The first step is for HCPs to be open to the possibility that words can hurt. When Holmes-Truscott and Speight (51) suggested that terminology used in a diabetes article implied blame being placed on people with diabetes, the authors of the original article dismissed their complaints as “political correctness” (52). Rather than considering the possibility and taking responsibility for language having an impact on health, they called people with diabetes “irrational.” HCPs worry about the time and cost involved with a paradigm shift that would result in different language (10), yet excluding negative words could be a simple and inexpensive way to avoid negative outcomes (30). At first, it may seem to take more time to use nonjudgmental language, but once putting people first and building on their strengths rather than deficits becomes second nature, nonjudgmental language flows smoothly, quickly, and easily in conversation and writing.
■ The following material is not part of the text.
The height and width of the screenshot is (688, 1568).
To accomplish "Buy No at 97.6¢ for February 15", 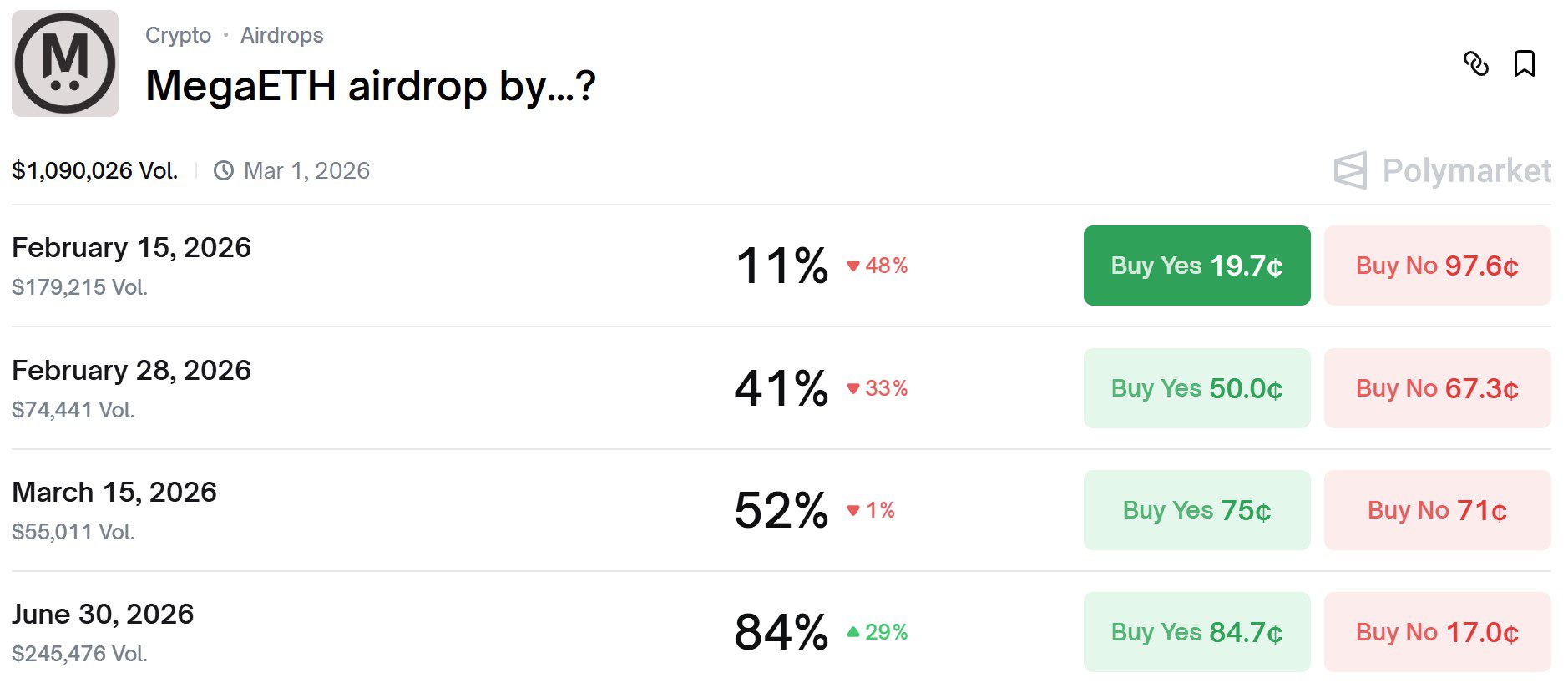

There is a real risk of words leading to negative health outcomes in people with diabetes. Professionals and consumers alike have been discussing this topic for more than three decades, and the time has come to make a change. We know that words associated with pain can increase the perception of pain and that people who have a fear of pain tend to focus on pain-related words (30). Does this translate to other health-related states? Do people with diabetes pay more attention to words like “poor control?” Does hearing those words lead them to perceive themselves as being “out of control” and then to give up on managing their diabetes altogether? According to Benedetti (38), “One of the simplest and most controllable contexts …is represented by words.” Further, he says, a positive context can have a positive effect, and a negative context can produce a negative effect. What if changing the words HCPs use in clinical settings makes a difference in diabetes outcomes? Isn’t it time to find out?

No potential conflicts of interest relevant to this article were reported.